The Wadsworth resident was one of several hundred people participating in the Relay For Life of Wadsworth.
The Wadsworth event this past weekend was among numerous Relay For Life programs taking place at communities throughout the region starting in the spring and continuing through the summer as part the American Cancer Society’s largest annual fundraiser.
“It’s communities taking up the fight,” said Alexandra Houser Vukoder, a spokeswoman for the American Cancer Society’s East Central Division, which includes Ohio and Pennsylvania.
Relay For Life started in 1985, when Dr. Gordy Klatt, a colorectal surgeon, walked and ran for 24 hours around a track in Tacoma, Wash., to raise $27,000 for the American Cancer Society.
Since then, the concept has grown to attract more than 4 million people who participate in relays in 5,200 communities across the United States and in 20 countries. Collectively, the Relay For Life events raise about $400 million each year.
Through last week, almost $32 million had been raised this year at Relay For Life events in Ohio and Pennsylvania.
A total of 89 relays have been held throughout Northeast Ohio this year, raising $6.2 million, according to Jo-Ann Crank, regional vice president of the American Cancer Society. The Akron/Youngstown region alone has generated $4.1 million.
“It’s a premier fundraiser,” she said. “It’s amazing how the communities come together to rally around Relay For Life.

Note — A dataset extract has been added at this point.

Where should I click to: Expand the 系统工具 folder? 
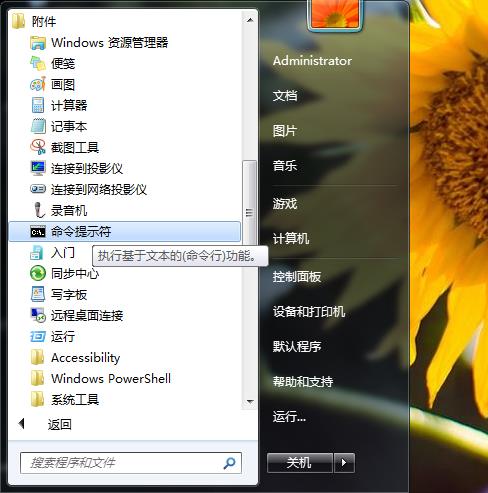click(x=65, y=399)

It’s life changing for so many people when they attend and they’re there to celebrate people who are battling.”
Marsha Smith’s family started a relay team called the F.E.M. Squad several years ago when the Wadsworth woman was battling breast cancer.
Whenever she sent out updates about her cancer fight to family and friends, she would sign the emails, “Love, Marsha, the original Fighter of Evil Masses.”
Smith died in 2012 at age 57. Her family continues to gather at the Relay For Life of Wadsworth each year to raise money and walk the track in shifts for 24 straight hours in her honor.
“We felt this would be a great thing to bring our family together, to support her and raise awareness,” said her niece, Amanda Zaharof of Sterling Heights, Mich.
The money raised at Northeast Ohio events funds cancer research, a 24-hour support line for patients and their families, a Road to Recovery program that provides cancer patients with rides to their treatment appointments, and other support services.
Crank said part of the success of the Relay For Life fundraiser is that each relay is different.
“Each event reflects its community,” she said.
At this year’s seventh-annual Wadsworth event, Mayor Robin L. Laubaugh served as the honorary “captain,” helping launch this year’s theme, “Bon Voyage to Cancer.”
“Each year, it causes me to reflect how this dreadful disease has affected my life and everybody’s lives,” she told the crowd. “On the other hand, we also have hope.”